── Source data
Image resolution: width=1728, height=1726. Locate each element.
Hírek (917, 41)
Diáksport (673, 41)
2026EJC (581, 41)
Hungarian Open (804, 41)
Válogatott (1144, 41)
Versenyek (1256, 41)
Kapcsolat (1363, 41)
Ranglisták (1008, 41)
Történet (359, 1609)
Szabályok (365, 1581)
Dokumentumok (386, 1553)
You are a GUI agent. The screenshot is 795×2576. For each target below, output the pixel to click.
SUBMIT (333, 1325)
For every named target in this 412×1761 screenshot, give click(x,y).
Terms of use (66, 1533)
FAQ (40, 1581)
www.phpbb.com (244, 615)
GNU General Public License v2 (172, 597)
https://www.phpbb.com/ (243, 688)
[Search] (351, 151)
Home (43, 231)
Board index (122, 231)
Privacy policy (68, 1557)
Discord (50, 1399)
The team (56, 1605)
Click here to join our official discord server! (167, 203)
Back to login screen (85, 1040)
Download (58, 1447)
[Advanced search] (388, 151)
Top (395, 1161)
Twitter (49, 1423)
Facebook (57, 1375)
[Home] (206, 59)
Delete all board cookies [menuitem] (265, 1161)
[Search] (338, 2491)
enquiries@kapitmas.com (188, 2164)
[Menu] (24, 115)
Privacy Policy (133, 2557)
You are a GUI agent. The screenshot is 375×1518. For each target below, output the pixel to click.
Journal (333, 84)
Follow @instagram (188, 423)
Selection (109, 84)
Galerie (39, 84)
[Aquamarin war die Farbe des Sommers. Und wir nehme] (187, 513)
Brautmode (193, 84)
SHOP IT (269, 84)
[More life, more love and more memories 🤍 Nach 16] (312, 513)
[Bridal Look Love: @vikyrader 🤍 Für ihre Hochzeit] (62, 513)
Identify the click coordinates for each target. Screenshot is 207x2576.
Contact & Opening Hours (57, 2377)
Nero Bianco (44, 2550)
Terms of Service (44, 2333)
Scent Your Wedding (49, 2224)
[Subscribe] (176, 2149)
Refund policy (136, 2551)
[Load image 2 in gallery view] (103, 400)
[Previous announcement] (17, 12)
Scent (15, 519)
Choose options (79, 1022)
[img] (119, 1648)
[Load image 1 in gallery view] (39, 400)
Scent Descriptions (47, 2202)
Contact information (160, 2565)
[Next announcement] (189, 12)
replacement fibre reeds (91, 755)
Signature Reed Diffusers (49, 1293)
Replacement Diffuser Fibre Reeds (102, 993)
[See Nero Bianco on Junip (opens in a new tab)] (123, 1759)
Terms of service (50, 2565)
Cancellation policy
────
▶ **Your task**
Transcribe word for word the lines from the one holding "[Aquamarin war die" to the last line of the listing above, inclusive.

▶ **Exercise output**
[Aquamarin war die Farbe des Sommers. Und wir nehme] (187, 513)
Brautmode (193, 84)
SHOP IT (269, 84)
[More life, more love and more memories 🤍 Nach 16] (312, 513)
[Bridal Look Love: @vikyrader 🤍 Für ihre Hochzeit] (62, 513)
Identify the click coordinates for each target. Screenshot is 207x2576.
Contact & Opening Hours (57, 2377)
Nero Bianco (44, 2550)
Terms of Service (44, 2333)
Scent Your Wedding (49, 2224)
[Subscribe] (176, 2149)
Refund policy (136, 2551)
[Load image 2 in gallery view] (103, 400)
[Previous announcement] (17, 12)
Scent (15, 519)
Choose options (79, 1022)
[img] (119, 1648)
[Load image 1 in gallery view] (39, 400)
Scent Descriptions (47, 2202)
Contact information (160, 2565)
[Next announcement] (189, 12)
replacement fibre reeds (91, 755)
Signature Reed Diffusers (49, 1293)
Replacement Diffuser Fibre Reeds (102, 993)
[See Nero Bianco on Junip (opens in a new tab)] (123, 1759)
Terms of service (50, 2565)
Cancellation policy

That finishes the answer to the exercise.